:: Stored records ::
--- START ---

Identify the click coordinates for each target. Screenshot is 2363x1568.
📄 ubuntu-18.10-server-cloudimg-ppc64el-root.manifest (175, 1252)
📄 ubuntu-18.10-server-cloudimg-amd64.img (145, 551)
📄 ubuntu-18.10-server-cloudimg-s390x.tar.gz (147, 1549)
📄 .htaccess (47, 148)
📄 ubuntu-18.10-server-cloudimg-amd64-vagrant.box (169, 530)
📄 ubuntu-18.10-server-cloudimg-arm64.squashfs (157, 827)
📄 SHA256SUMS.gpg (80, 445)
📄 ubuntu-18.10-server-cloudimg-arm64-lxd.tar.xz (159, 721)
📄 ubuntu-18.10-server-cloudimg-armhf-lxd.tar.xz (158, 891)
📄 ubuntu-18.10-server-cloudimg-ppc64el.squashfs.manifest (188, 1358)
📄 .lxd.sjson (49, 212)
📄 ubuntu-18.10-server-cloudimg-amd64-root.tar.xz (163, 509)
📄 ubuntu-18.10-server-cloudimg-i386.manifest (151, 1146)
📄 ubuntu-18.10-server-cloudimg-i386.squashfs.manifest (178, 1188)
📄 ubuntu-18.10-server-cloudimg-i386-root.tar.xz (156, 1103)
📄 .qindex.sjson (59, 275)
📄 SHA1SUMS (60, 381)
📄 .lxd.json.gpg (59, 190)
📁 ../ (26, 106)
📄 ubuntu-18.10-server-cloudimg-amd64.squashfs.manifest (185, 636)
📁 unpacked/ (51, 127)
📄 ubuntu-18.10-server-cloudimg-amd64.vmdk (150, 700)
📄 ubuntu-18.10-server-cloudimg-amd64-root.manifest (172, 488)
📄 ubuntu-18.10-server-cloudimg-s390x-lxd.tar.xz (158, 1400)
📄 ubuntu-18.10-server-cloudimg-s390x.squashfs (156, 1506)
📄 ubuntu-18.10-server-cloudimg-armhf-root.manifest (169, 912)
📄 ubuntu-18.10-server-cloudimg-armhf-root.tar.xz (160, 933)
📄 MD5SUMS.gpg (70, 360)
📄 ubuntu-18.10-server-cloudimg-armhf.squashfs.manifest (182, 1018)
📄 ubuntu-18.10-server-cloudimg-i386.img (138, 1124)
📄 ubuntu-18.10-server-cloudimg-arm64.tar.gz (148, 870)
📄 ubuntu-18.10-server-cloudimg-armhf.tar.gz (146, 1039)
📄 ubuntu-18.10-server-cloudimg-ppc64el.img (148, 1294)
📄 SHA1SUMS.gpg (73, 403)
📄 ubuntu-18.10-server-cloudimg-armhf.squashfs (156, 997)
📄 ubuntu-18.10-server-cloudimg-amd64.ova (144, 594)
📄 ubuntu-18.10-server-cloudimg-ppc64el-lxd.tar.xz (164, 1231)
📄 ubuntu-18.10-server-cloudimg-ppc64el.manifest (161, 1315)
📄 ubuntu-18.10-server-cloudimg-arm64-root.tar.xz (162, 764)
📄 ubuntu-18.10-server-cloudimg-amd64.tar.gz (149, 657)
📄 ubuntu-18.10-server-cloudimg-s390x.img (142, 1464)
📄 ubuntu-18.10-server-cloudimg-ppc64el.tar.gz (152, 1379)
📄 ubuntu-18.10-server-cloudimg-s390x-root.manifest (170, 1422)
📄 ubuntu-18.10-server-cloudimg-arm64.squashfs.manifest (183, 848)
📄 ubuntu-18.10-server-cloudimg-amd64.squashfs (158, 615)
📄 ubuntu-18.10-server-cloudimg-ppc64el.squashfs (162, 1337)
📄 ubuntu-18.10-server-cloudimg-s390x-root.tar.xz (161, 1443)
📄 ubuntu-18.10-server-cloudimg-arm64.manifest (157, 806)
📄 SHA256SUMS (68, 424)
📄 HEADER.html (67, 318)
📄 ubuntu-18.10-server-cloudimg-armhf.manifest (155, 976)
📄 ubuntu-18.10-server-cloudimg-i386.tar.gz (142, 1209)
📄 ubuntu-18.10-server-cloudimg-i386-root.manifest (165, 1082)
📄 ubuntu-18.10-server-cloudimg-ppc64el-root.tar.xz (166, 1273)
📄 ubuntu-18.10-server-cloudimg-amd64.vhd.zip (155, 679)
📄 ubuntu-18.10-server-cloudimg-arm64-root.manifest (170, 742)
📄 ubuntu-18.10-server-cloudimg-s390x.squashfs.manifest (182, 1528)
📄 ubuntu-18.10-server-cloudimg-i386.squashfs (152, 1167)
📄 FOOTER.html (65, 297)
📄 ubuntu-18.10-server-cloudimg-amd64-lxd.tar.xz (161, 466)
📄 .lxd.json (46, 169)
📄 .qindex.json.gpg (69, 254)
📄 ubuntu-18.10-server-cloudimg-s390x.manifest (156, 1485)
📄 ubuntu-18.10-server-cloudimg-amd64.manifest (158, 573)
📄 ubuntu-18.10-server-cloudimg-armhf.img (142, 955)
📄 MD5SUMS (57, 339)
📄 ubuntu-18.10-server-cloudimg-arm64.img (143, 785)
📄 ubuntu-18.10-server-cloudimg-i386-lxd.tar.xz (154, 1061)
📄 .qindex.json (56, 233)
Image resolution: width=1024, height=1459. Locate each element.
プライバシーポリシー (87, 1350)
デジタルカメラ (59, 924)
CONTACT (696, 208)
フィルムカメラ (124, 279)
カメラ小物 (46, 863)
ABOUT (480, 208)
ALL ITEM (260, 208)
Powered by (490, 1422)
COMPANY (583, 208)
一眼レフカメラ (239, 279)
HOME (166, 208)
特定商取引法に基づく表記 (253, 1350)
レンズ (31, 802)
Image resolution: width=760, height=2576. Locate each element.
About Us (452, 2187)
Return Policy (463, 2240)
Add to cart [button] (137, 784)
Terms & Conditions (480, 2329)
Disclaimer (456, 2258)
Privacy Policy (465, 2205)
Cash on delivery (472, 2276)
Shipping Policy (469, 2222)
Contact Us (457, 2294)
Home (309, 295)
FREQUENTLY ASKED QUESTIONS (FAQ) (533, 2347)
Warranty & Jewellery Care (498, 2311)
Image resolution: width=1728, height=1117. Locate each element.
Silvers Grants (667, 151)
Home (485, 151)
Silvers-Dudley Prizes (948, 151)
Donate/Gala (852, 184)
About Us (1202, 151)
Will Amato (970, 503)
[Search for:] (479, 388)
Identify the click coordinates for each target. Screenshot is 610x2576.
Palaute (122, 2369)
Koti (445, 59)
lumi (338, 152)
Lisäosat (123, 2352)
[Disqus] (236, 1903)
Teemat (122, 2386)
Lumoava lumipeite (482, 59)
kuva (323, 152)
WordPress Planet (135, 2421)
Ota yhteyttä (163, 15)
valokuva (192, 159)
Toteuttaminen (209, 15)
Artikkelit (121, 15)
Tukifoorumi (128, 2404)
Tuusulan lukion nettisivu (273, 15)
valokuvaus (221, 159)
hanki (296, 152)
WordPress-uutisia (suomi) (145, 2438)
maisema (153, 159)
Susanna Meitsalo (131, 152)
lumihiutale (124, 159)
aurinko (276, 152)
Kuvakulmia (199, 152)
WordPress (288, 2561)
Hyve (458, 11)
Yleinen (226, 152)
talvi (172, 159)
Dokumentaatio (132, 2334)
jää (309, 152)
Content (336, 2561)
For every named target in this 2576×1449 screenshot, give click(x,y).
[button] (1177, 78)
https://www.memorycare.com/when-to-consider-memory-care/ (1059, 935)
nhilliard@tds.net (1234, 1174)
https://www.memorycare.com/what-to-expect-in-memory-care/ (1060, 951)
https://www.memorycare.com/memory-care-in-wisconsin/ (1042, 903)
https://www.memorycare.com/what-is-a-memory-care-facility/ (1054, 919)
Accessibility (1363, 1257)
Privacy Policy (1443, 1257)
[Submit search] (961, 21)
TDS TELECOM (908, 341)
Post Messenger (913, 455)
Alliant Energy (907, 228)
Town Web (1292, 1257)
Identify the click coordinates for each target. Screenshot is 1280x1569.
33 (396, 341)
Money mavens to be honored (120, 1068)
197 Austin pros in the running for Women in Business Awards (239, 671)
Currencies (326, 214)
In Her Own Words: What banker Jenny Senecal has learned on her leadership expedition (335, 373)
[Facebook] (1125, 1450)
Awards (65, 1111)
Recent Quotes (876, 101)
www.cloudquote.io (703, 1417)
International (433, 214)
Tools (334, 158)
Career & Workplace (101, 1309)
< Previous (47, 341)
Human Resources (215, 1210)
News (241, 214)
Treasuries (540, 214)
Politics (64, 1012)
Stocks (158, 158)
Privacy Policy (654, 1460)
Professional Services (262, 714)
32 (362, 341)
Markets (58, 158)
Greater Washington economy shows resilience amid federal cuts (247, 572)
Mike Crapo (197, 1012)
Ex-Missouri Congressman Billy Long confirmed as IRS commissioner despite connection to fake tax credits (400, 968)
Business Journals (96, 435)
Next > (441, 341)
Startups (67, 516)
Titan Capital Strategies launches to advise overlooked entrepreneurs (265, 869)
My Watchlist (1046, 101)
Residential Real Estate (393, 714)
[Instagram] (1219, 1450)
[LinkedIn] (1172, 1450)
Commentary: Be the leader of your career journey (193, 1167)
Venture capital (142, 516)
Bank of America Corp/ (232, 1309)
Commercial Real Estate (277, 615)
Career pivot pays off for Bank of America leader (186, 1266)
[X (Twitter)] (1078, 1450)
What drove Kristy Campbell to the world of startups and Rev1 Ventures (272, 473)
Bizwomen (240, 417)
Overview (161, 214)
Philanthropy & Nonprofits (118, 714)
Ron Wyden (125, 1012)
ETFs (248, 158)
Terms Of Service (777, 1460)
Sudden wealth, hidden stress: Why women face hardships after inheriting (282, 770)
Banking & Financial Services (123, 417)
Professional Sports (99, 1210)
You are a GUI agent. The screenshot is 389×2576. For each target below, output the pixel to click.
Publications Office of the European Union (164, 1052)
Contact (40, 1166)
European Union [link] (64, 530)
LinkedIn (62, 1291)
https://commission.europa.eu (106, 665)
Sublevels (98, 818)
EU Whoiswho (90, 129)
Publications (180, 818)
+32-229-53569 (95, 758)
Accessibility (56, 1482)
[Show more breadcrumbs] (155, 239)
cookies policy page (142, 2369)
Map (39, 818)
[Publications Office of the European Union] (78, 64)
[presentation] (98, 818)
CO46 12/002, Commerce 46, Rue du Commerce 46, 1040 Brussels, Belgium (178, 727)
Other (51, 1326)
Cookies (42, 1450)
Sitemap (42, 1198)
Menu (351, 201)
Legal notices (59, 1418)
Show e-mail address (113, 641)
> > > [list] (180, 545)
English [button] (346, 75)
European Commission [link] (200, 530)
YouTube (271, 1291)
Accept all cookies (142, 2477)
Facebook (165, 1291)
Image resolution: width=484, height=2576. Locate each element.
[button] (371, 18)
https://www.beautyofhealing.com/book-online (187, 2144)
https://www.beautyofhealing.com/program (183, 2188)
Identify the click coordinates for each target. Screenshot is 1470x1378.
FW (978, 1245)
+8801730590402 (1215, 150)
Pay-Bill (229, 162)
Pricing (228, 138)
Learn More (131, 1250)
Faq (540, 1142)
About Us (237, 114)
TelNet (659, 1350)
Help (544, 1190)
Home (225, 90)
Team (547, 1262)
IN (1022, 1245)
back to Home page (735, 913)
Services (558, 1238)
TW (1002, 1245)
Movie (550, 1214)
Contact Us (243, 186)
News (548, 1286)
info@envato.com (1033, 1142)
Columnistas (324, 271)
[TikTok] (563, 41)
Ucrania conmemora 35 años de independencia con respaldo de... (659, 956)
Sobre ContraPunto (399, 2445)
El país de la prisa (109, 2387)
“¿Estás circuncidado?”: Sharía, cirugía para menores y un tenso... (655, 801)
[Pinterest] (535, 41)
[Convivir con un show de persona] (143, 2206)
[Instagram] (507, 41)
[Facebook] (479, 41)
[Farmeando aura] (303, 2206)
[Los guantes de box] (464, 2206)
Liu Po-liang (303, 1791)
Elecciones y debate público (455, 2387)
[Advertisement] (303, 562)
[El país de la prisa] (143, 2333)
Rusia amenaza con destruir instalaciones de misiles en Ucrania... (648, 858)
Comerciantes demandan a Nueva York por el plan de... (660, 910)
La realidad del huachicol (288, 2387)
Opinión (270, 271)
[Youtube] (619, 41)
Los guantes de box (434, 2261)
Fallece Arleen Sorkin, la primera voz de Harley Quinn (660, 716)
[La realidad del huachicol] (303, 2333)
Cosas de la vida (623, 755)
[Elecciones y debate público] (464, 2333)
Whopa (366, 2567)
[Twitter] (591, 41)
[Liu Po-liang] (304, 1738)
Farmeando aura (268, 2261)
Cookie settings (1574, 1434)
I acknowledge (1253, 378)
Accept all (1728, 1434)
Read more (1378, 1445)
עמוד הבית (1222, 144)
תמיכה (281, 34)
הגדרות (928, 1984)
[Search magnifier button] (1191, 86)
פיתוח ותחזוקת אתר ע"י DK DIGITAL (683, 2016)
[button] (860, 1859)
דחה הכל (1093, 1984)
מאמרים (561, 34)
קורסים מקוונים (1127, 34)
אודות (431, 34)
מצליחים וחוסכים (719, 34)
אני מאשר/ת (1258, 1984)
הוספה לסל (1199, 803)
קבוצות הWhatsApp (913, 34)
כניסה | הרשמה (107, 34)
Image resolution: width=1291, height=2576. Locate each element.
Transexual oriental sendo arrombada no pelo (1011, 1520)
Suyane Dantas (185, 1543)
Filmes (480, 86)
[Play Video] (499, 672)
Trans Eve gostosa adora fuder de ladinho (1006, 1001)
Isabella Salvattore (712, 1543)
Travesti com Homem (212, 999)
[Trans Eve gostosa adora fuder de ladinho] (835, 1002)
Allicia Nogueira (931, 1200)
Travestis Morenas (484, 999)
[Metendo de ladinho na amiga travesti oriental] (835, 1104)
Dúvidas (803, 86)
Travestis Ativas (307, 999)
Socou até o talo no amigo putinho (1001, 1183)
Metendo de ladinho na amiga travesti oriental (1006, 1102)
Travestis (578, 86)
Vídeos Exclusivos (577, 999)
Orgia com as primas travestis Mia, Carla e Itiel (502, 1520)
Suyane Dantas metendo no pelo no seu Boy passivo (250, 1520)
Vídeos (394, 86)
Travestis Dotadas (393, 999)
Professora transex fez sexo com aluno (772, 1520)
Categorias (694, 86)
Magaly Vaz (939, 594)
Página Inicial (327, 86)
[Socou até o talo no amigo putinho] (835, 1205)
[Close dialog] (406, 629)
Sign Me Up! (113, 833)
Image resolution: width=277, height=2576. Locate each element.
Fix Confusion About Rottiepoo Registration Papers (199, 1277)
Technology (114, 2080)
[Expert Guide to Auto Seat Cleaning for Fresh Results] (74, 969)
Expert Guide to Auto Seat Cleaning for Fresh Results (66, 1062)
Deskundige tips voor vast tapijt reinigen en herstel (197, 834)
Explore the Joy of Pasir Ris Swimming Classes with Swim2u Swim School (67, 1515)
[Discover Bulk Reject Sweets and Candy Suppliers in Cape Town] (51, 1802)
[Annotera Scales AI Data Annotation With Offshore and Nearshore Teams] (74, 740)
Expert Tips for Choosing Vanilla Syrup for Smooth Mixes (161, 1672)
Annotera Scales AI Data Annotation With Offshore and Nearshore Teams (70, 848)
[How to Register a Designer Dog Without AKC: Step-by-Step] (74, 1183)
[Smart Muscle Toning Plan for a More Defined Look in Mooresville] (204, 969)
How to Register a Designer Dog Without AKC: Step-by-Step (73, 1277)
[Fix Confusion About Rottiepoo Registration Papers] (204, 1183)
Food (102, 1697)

--- END ---

:: DIRECTIONS FOR THIS TASK ::
What are the lines above, starting at the one with "Los guantes de box (434, 2261)" and ending at the one with "[Twitter] (591, 41)"? Give them again exactly, and only them.

:: RESPONSE TO THE EXERCISE ::
Los guantes de box (434, 2261)
Fallece Arleen Sorkin, la primera voz de Harley Quinn (660, 716)
[La realidad del huachicol] (303, 2333)
Cosas de la vida (623, 755)
[Elecciones y debate público] (464, 2333)
Whopa (366, 2567)
[Twitter] (591, 41)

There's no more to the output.